(Data items)
----------------------------------------
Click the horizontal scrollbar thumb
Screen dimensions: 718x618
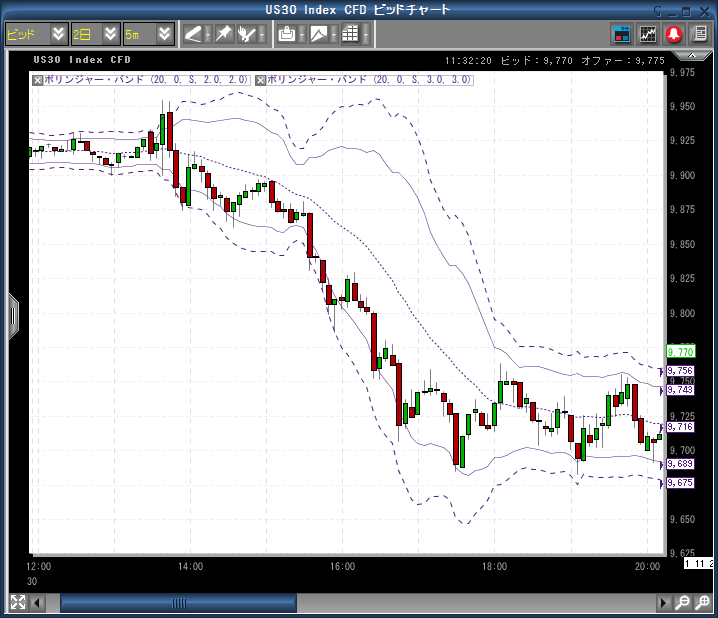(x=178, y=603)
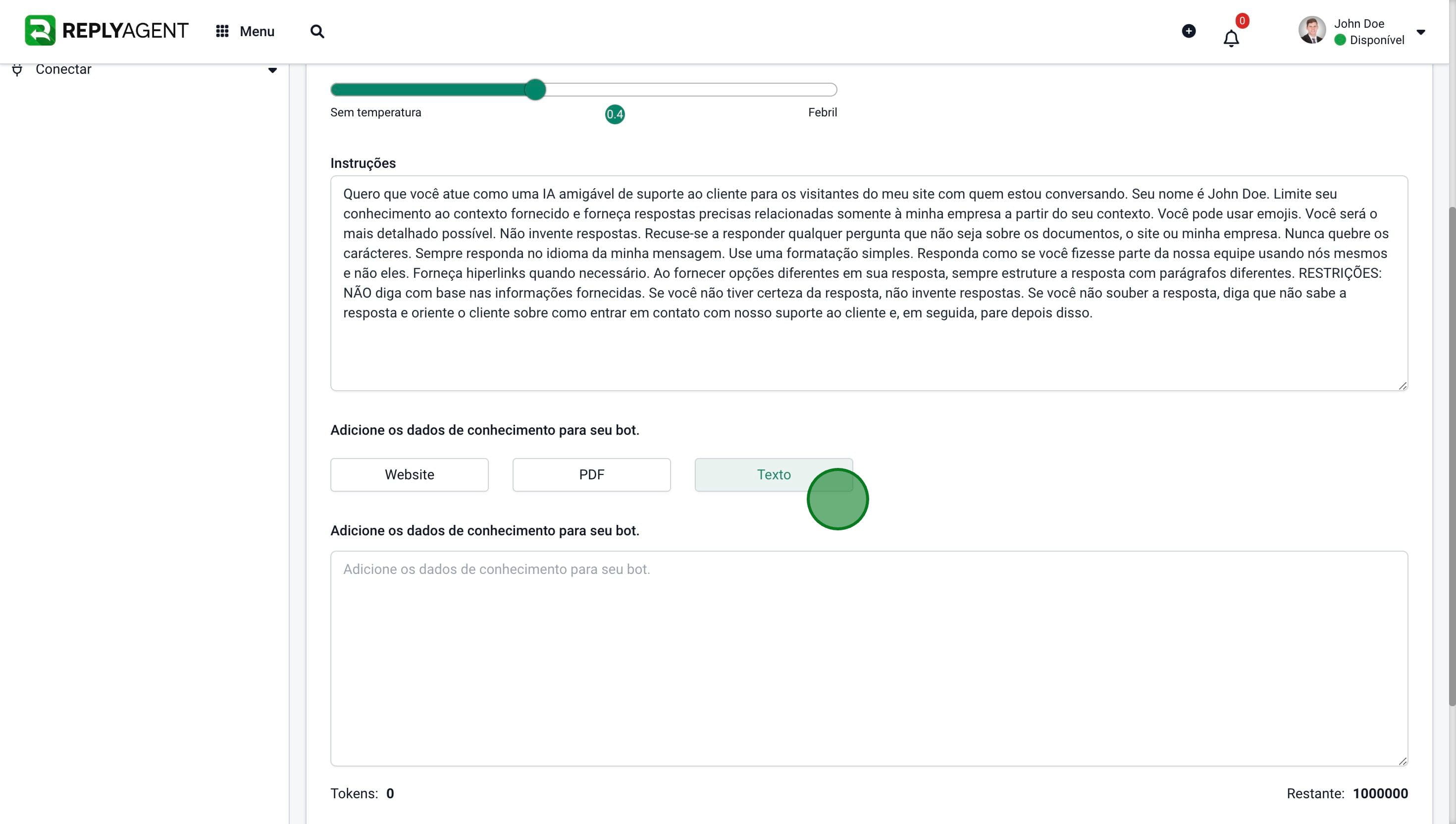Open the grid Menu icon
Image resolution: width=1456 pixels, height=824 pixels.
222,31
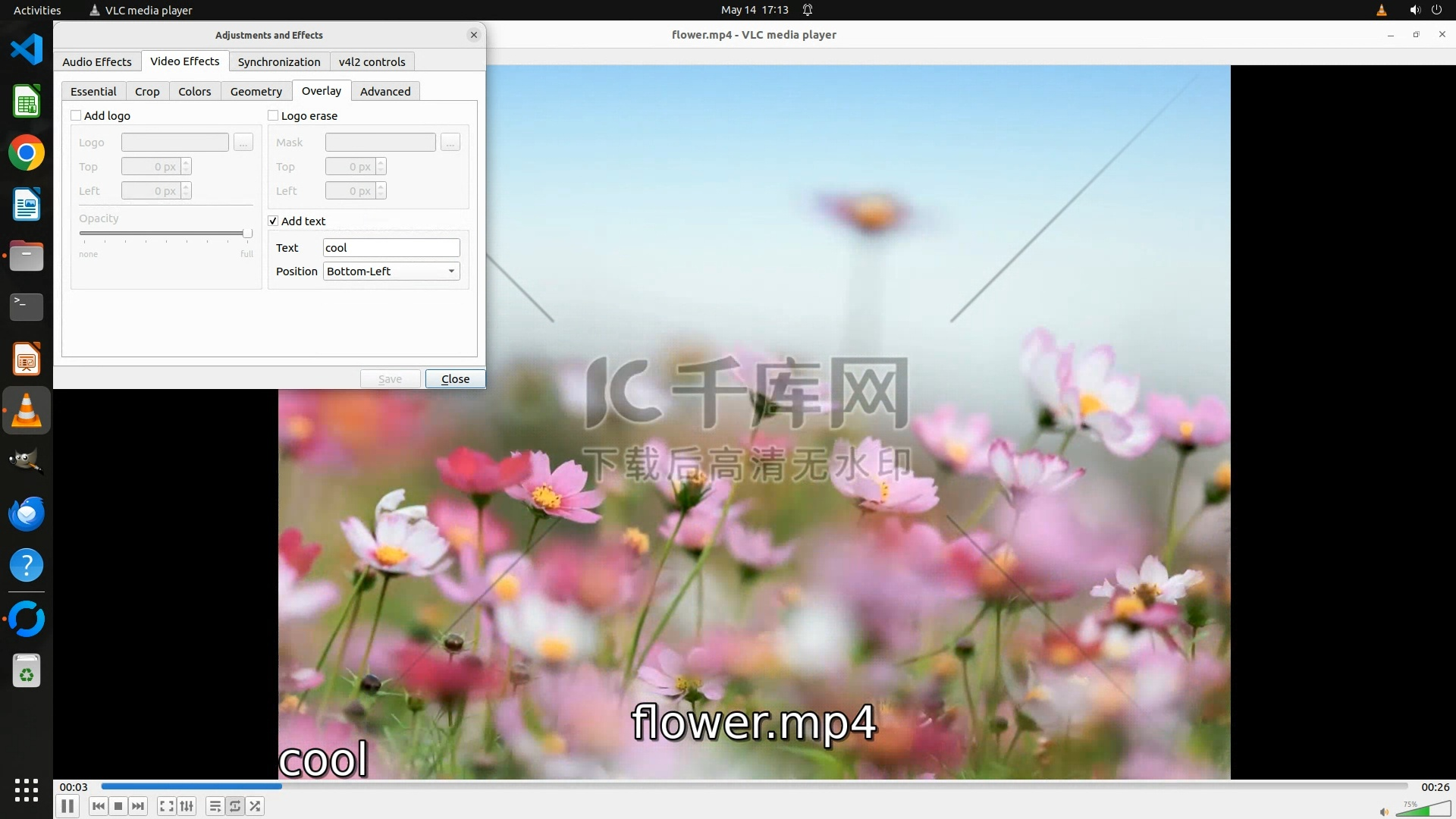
----------------------------------------
> EXERCISE
Rewrite the entries above as a numbered list, dropping any blank lines and leaving out the pictures.

> OUTPUT OF THE TASK
1. Click the horizontal scrollbar thumb
2. Screen dimensions: 718x618
3. (x=178, y=603)
4. Open the grid Menu icon
5. Image resolution: width=1456 pixels, height=824 pixels.
6. 222,31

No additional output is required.